Our Algarve Road Trip: Route + Cost
In March 2022 we spent a week (8 days, 7 nights) in the Algarve region of Portugal. For the first time in our lives we rented a van and attempted to see as much as possible in this short period of time. In this post we will share all the organizational details of our Algarve road trip. We will share our route, campsites as well as travel cost. If you wish to read more about what we did while there, we wrote a seperate Sightseeing Guide to the Algarve!
Algarve Road Trip Route
We landed in Faro at 9 o’clock in the morning and were picked up shortly after by the company that we rented a van with. At that point we did not know yet what our route would look like since we had nothing booked other than the van prior to arrival. We only knew that weatherwise we unfortunately had not exactly hit the jackpot so we tried to escape the rain as much as possible.

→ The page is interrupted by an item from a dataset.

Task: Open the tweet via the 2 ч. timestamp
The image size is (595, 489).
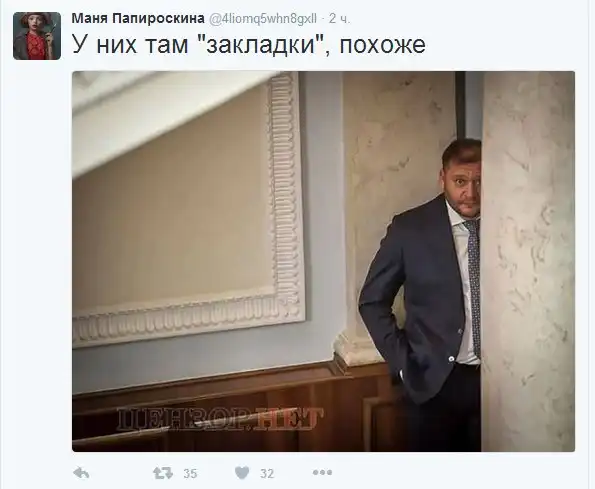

After a short debate we decided it was best to first head all the way to the west coast of the Algarve. From there we made our way slowly back towards Faro. You can see our Algarve road trip route on the map below. The red locations with numbers indicate which night we spent where. The locations around are some of the places we visited during the day.
So from Faro we took the A22, which is a toll road and headed all the way to Sagres. In Portugal there are numerous toll roads. The prices you pay per section of the road also depend on what vehicle you have. Vans are a little more expensive than cars. The vehicles are equipped with a sensor that beeps everytime you pass a toll checkpoint. I am not sure how it is done normally but we payed the toll fees via our rental company at the end of the trip. Apart from this first leg of the trip we pretty much avoided the toll roads since we drove shorter distances per day and the toll road would not have made much difference in terms of driving time.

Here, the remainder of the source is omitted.